DATA FOR THE TASK below:
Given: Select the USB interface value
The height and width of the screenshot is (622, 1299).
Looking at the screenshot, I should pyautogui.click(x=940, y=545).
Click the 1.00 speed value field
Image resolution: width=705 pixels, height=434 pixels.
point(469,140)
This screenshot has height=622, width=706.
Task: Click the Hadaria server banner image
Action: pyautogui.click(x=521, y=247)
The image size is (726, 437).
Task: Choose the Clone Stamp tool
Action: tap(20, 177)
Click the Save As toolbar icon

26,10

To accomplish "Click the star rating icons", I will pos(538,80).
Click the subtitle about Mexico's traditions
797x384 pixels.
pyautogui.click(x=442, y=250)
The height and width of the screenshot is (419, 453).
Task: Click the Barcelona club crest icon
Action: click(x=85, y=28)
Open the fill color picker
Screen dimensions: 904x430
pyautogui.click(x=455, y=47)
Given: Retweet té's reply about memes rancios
End of DATA FOR THE TASK.
DATA FOR THE TASK below:
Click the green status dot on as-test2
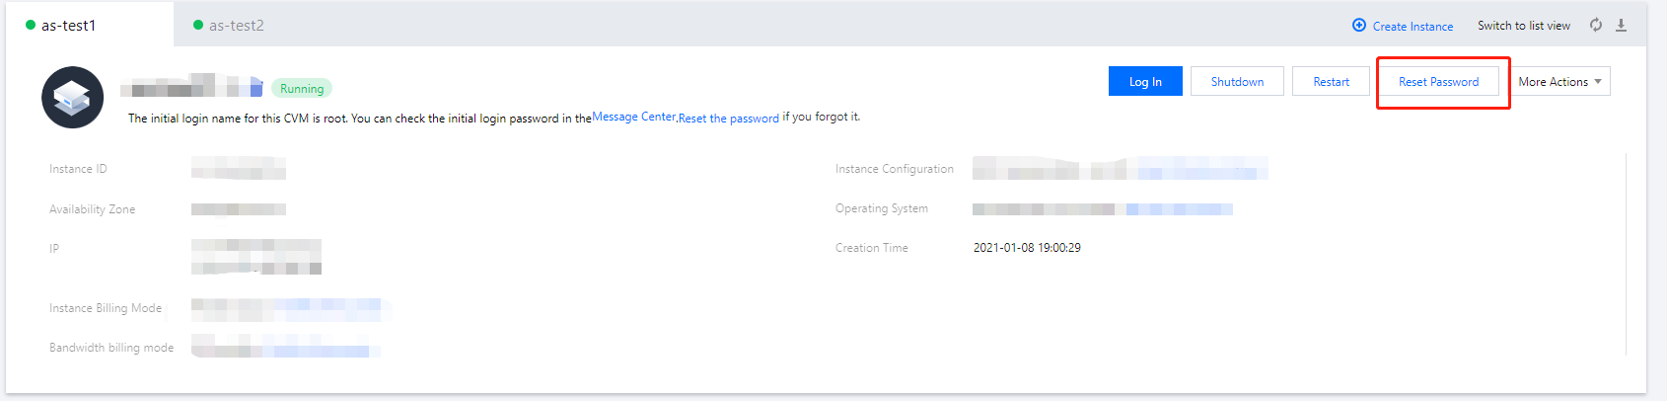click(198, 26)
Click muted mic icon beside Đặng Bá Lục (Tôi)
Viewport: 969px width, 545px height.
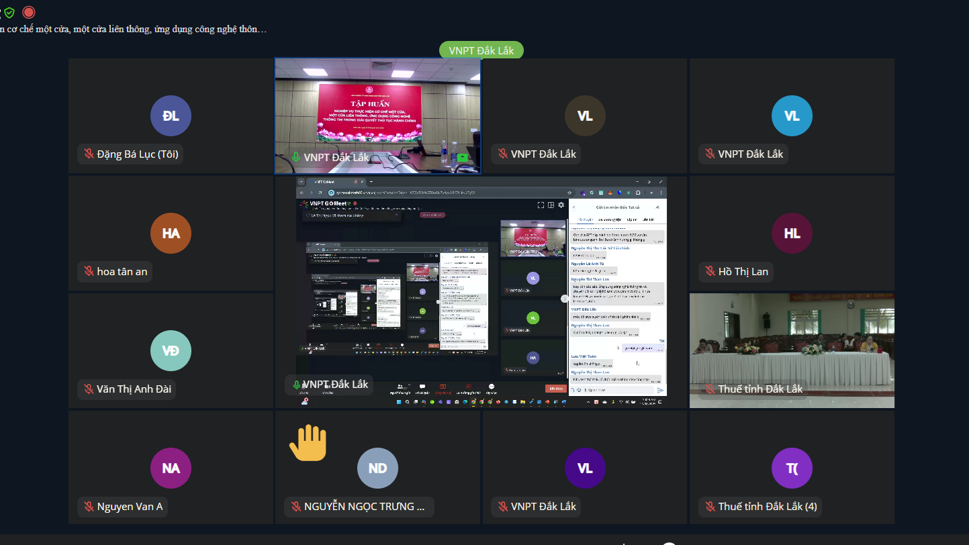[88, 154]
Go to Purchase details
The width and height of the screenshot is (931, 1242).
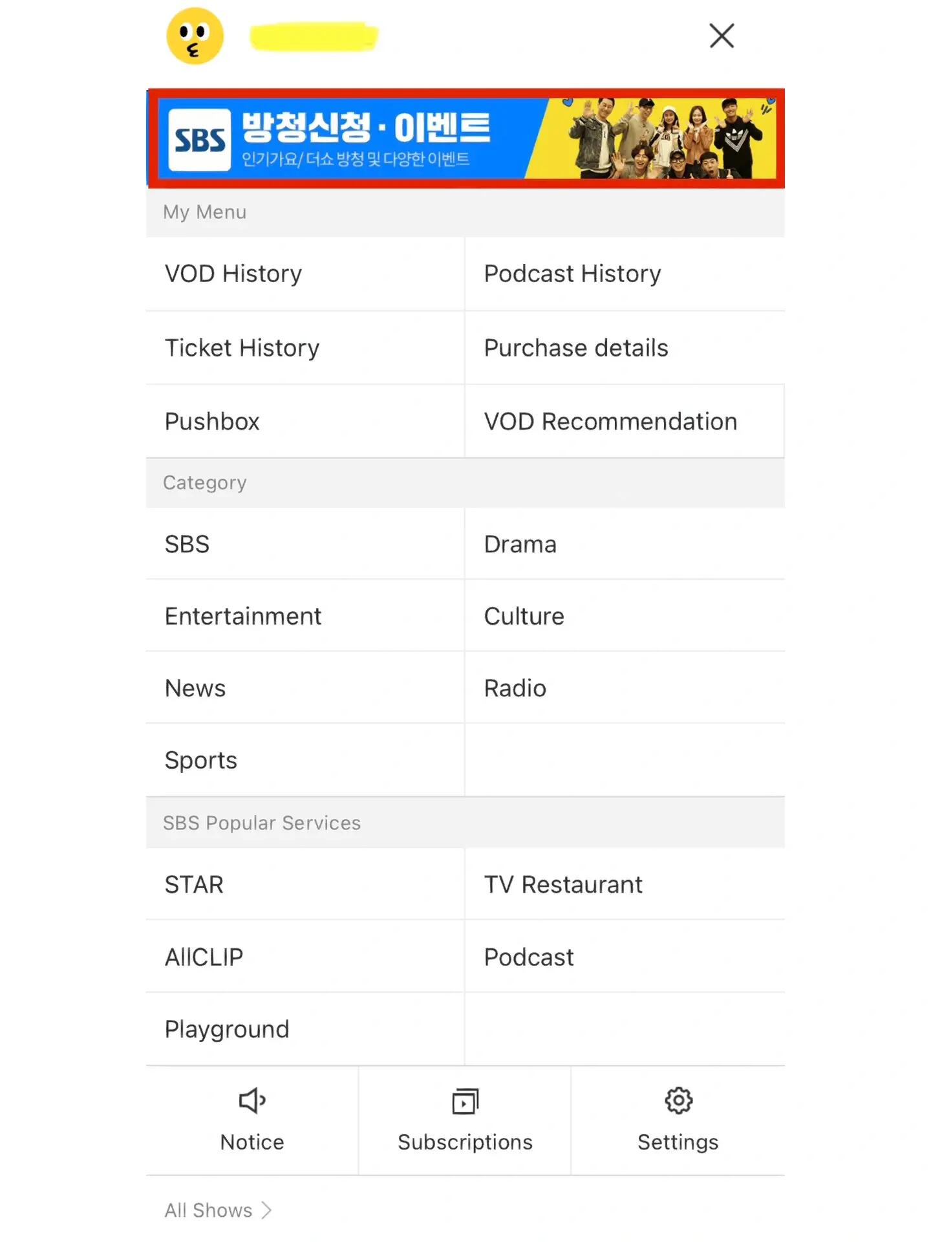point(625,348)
End of DATA FOR THE TASK.
DATA FOR THE TASK below:
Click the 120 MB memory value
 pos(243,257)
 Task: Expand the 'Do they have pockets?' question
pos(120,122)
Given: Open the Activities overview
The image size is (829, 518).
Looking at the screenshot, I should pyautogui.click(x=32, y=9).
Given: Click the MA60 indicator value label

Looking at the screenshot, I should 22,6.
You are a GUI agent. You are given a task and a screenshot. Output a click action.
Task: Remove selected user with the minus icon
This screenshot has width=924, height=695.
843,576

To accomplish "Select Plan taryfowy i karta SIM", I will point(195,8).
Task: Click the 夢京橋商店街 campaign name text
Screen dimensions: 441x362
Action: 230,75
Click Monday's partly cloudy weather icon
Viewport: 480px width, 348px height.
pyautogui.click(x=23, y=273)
End of DATA FOR THE TASK.
GOAL OF THE EXERCISE >> Go through the material above and output exactly the lines from the one containing "Given: Select the USB interface value" through the one containing "Given: Retweet té's reply about memes rancios".

RESPONSE >>
Given: Select the USB interface value
The height and width of the screenshot is (622, 1299).
Looking at the screenshot, I should pyautogui.click(x=940, y=545).
Click the 1.00 speed value field
Image resolution: width=705 pixels, height=434 pixels.
point(469,140)
This screenshot has height=622, width=706.
Task: Click the Hadaria server banner image
Action: pyautogui.click(x=521, y=247)
The image size is (726, 437).
Task: Choose the Clone Stamp tool
Action: tap(20, 177)
Click the Save As toolbar icon

26,10

To accomplish "Click the star rating icons", I will pos(538,80).
Click the subtitle about Mexico's traditions
797x384 pixels.
pyautogui.click(x=442, y=250)
The height and width of the screenshot is (419, 453).
Task: Click the Barcelona club crest icon
Action: click(x=85, y=28)
Open the fill color picker
Screen dimensions: 904x430
pyautogui.click(x=455, y=47)
Given: Retweet té's reply about memes rancios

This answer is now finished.